Here we are, though, with Further, a Seattle-based imprint that asks techno and house producers to make limited edition releases for cassette tape. It seems crazy on some level. Artists from a genre of music that has always faced forward are now looking very much in the other direction. That said, the first set of producers that the imprint has employed aren't exactly renowned for the futuristic aspects of their output: Dublin's Lerosa has made a living out of his solid grounding in house history and Aybee, who turns in the second edition of the series here, produces as much trad deep house as he does off-kilter hip-hop and techno.
In both of their releases for Further, however, each has shown a side to their music that you may not have been aware of before. Lerosa's contribution held a number of small gems, taking advantage of the limited format to experiment a bit.

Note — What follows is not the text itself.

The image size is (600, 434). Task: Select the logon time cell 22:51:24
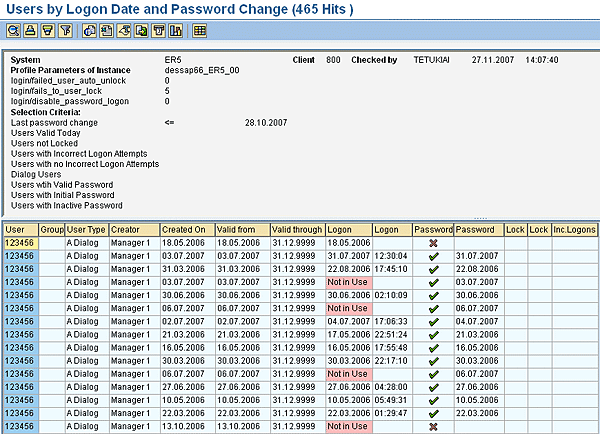[391, 334]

Aybee, meanwhile, goes even further outside of his normal fare. Whoever does the press for the man once said that he's "armed with a distinct sound that some say meshes the drum of urban intensity with the ethereal sentiments of a Zen Temple." On Ancient Tones, it's nearly all Zen Temple.

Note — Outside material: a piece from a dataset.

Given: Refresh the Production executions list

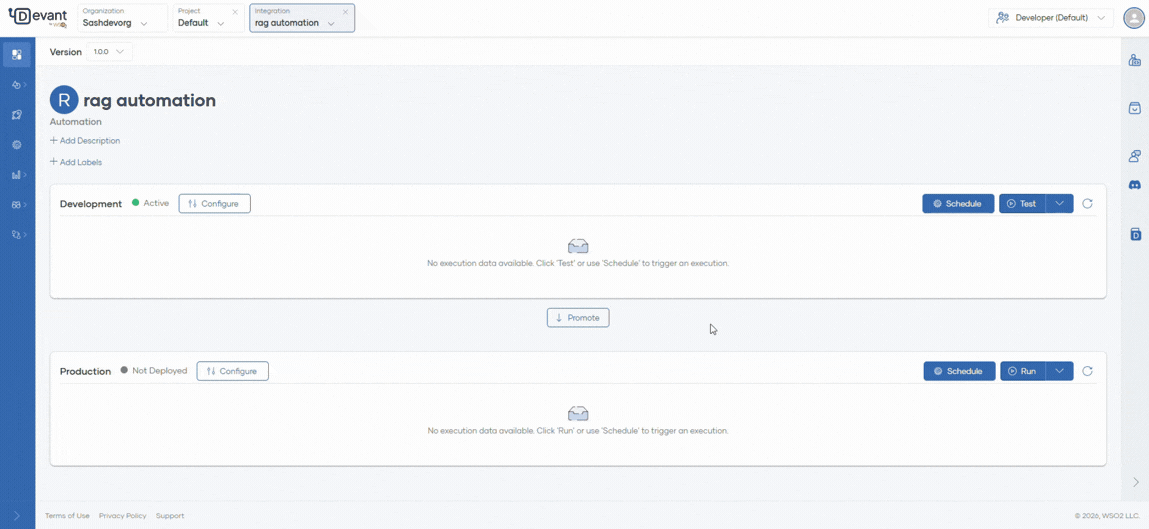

There are beats, but you'd be hard-pressed to call them either urban or intense. Instead, they offer up support for the floating synths that pervade each of the five tracks that are spread over the tape's 60 minutes. Secure in the knowledge that only true fans of both his music and the format will likely hear the results, it seems as though the Oakland-based producer has traveled deeply into the sort of dreamy and jazzy deep house favored by the likes of Fred P and others. There are plenty of beats on offer—"Vertigo"'s shimmers, "Sun of Cycle"'s hypnotizes through epic repetition, "Shelf in Space" breaks up the house on the first side with a simple breakbeat—but the focus is firmly on headspace. Further's website tells us that Ancient Tones was "recorded on TDK Professional Studio Mastering cassettes using vintage 1970's Nakamichi tape technology." And, hey, maybe it was. But with music this warm, it probably could have been recorded in my toilet and still sounded lush. It's music that almost makes you want to buy a tape player to hear it.